GPU Consumption keeps on increasing

nikhilbyte opened this issue 2 years ago · comments

Hi,
I started training the model with the following parameters:
python pretrain_nmt.py -n 1 -nr 0 -g 1 --use_official_pretrained --langs hi_IN --batch_size_indicates_lines --pretrained_model "facebook/mbart-large-50" --model_path "facebook/mbart-large-50" --tokenizer_name_or_path "facebook/mbart-large-50" --mono_src "sans_seq2seq/cleaned_Sanskrit_text_for_LM.txt" --shard_files --batch_size 2

It starts training, however, after a few hours, it crashes due to OOM.
Monitoring the GPU, I found that the GPU consumption keeps on increasing.

GPU Memory is 48GB.

Can you please tell me what could cause this?
Thanks

Raj Dabre · Answer 1 · Mon Apr 25 2022 14:26:49 GMT+0800 (China Standard Time)
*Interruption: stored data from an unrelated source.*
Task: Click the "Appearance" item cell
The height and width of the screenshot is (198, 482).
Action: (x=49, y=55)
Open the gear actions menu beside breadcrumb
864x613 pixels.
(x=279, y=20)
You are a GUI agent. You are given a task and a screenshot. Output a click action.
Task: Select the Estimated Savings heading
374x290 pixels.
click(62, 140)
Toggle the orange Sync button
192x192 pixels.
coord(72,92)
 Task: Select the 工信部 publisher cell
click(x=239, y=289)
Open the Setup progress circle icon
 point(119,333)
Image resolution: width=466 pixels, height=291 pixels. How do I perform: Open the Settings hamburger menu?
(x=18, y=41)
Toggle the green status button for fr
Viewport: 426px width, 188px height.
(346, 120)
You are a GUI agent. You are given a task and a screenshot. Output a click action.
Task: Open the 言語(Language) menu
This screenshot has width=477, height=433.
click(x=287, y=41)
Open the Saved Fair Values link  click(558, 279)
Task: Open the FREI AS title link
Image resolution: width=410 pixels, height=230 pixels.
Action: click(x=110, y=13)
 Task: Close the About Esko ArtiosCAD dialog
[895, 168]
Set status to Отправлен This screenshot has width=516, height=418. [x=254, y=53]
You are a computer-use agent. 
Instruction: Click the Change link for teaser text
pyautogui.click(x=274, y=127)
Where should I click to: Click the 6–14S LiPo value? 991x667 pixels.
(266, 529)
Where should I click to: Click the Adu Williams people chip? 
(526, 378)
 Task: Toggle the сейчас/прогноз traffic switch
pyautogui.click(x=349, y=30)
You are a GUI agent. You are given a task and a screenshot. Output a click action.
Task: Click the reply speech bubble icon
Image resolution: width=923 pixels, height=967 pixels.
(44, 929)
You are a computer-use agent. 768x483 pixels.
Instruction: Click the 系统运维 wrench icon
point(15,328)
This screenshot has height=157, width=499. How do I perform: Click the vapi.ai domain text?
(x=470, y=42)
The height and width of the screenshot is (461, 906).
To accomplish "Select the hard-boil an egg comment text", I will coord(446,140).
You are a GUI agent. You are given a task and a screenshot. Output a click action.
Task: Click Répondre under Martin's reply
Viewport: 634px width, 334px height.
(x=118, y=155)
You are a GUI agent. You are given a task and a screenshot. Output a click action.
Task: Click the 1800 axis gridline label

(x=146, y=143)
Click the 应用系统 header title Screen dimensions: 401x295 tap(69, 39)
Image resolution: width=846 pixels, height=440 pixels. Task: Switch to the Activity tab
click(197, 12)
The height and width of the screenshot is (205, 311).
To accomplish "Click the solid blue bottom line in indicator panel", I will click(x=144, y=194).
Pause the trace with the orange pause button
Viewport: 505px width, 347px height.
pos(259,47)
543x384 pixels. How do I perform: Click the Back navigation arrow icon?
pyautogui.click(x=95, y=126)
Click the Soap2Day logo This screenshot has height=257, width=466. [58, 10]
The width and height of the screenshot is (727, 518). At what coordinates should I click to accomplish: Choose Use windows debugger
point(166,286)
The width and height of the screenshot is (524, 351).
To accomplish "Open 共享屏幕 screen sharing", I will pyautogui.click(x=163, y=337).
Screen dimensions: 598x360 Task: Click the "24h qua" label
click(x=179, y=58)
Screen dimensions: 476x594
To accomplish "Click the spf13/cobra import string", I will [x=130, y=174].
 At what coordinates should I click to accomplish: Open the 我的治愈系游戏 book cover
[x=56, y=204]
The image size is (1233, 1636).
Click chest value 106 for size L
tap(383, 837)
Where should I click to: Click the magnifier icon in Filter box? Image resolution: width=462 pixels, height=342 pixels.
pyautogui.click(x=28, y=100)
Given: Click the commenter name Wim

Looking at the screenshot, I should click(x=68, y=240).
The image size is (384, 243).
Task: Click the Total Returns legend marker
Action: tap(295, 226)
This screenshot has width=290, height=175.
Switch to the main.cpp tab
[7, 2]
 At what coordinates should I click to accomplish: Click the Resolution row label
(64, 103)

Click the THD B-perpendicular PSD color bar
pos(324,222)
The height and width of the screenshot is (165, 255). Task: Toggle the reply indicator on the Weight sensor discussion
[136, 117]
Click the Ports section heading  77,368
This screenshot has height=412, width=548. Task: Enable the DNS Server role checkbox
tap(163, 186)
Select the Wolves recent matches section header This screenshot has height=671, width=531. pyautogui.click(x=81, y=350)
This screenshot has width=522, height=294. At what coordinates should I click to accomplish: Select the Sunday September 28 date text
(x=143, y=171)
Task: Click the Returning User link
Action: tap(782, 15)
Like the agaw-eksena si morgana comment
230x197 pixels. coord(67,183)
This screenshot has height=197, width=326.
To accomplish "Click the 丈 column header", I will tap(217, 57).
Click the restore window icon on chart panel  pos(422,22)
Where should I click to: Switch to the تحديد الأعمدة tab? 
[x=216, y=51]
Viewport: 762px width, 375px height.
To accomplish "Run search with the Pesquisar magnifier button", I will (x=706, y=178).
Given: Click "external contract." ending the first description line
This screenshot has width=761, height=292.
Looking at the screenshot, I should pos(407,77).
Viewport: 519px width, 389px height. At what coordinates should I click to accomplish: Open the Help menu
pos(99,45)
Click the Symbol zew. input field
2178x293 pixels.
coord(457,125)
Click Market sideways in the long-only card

Most likely a very long sequence. Try setting the --hard_truncate_length flag to a smaller value. Currently it's 1024 and this may be too much. Try 256. Try to find out the example on which you get an OOM or paste the error logs. I've never actually tested the pretraining functionality on mbart 50 so it will be helpful to know what's causing the issue.

For reference, I've done fine tuning of mbart 50 on a 32 GB GPU and whenever I get ooms it's usually because of a stray example.